Scott : [0:10:43] So let’s dive right in. So—I can tell from the package explorer on this package that you have bundled a license file with your package. And the root directory of the package is license.txt. And—I can see from line one that it’s an MIT license. Now, I’m not going to read every word. Now, I’m not going to use a file differ, but I’ve got to kind of assume that this is an MIT license. And without actually reading it word for word,—I can’t really know. And it makes sense if you have a custom license to include your license.txt in your package. But the modern best practice, if you’re going to use a standard license, you can use what’s called a license expression. So if you edit your csproj file,—I think originally you had a license file. You can remove that and you can add an element that’s PackageLicenseExpression. And most people will just need to add MIT or GPL or Apache 2. You can just add those few words there. And—I think licenses.nuget.org has a list of what’s available. But all the common ones are available, and you can just stick your license right there. And then the advantage if you do that is that when you go to the package website on NuGet, instead of saying, "click here for the license file," it’ll actually say, "MIT license." So you don’t have to do a bunch of reading and try to figure out what license is. It just, you know immediately what it is. The license expression. Oh yeah, go ahead.

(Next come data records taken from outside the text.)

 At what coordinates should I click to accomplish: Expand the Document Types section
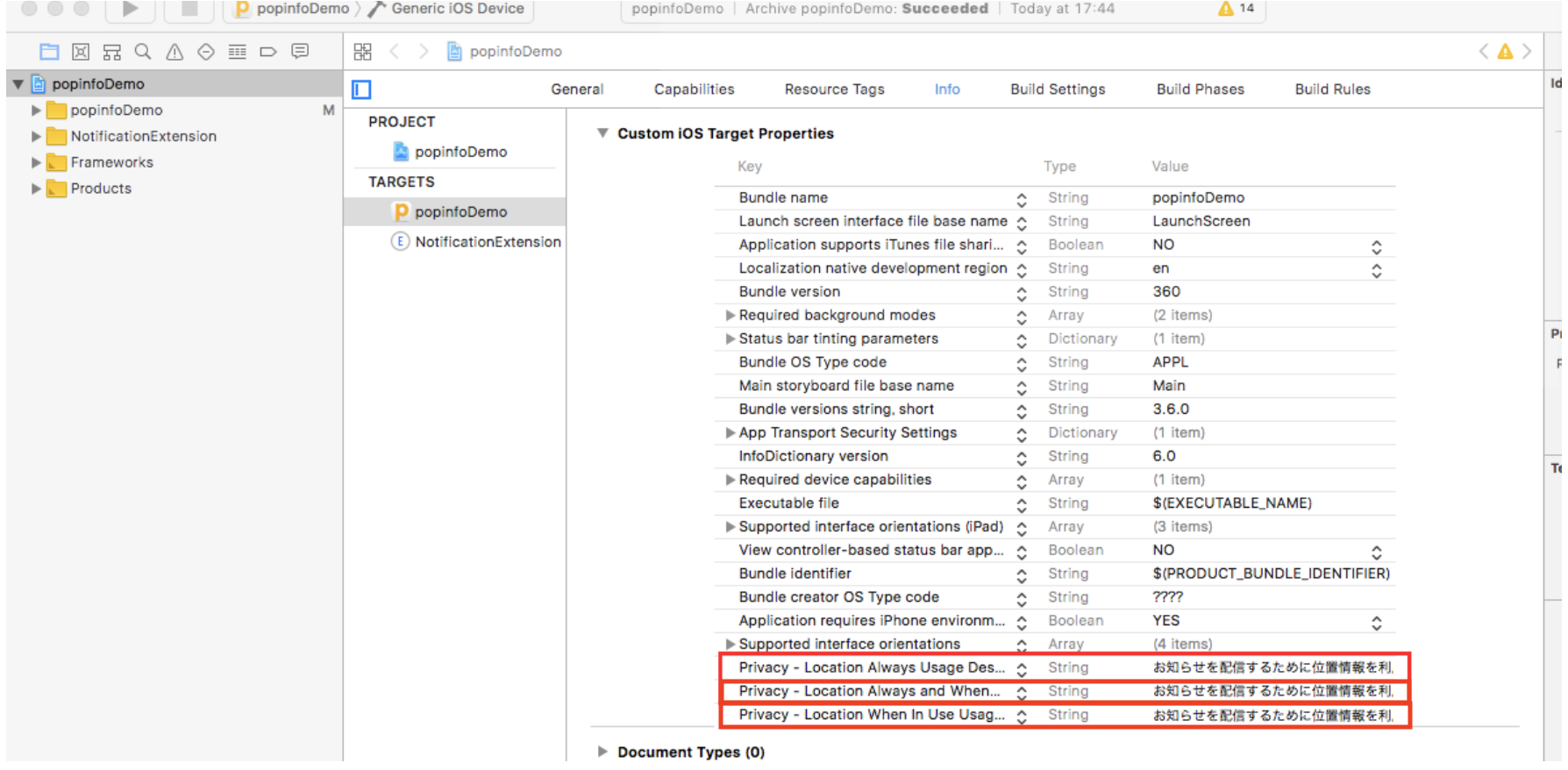click(602, 752)

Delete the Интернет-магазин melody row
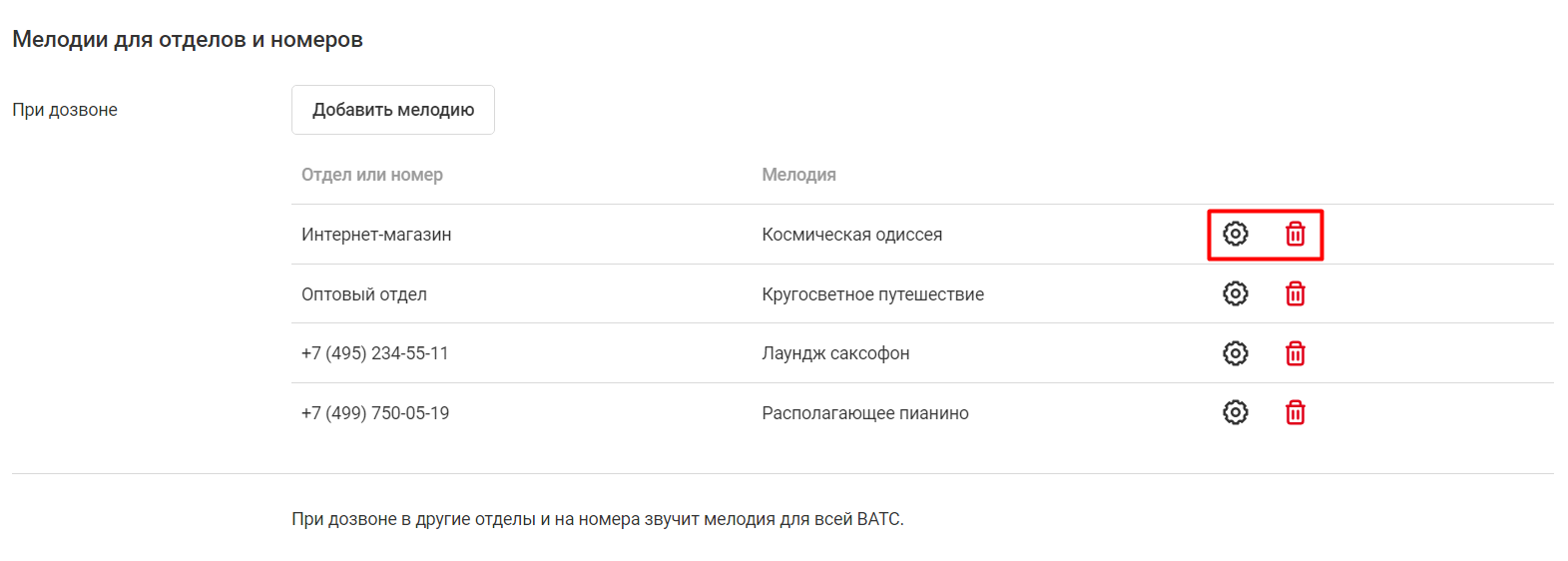[x=1295, y=234]
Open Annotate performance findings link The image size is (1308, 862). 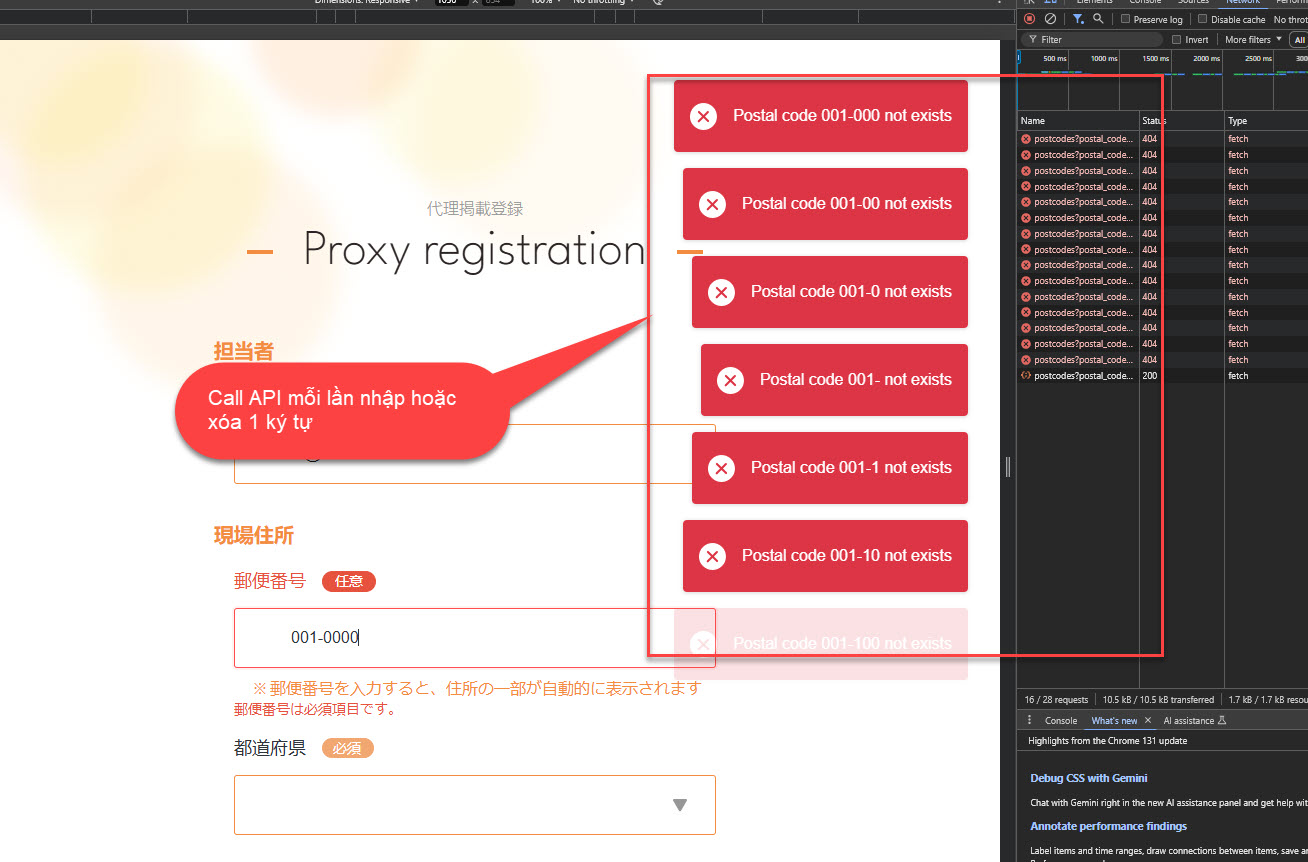pos(1108,826)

Jamie : [0:12:06] Just real quick to your point there, Scott,—I could include a file that is license.txt and it looks like it’s the MIT license, but actually there could be, like you said, you’re not going to get a diff out and actually check it. There could be something in there that is like, you know, "disregard everything that we’ve said above. This is now actually a Jamie-2024 license that says if you install this you owe me five hundred thousand dollars."

Scott : [0:12:33] Yes, yes. So that is a concern that is just totally eliminated if you use license expression. So i’m not going to go into it here, but—I will say that the license expression, although most people just put a single word in there, it’s actually a little language. It’s called a SPDX format. There’s this whole specification. It’s almost like a SQL statement. You can have ands and ors and parentheses. So you can have like "MIT and," and then the whole thing in parentheses, "(LGPL or BSD3)". So it gets complicated, but—I just wanted to say that, hey, you can switch to a license expression and that’ll be an improvement for modern packages.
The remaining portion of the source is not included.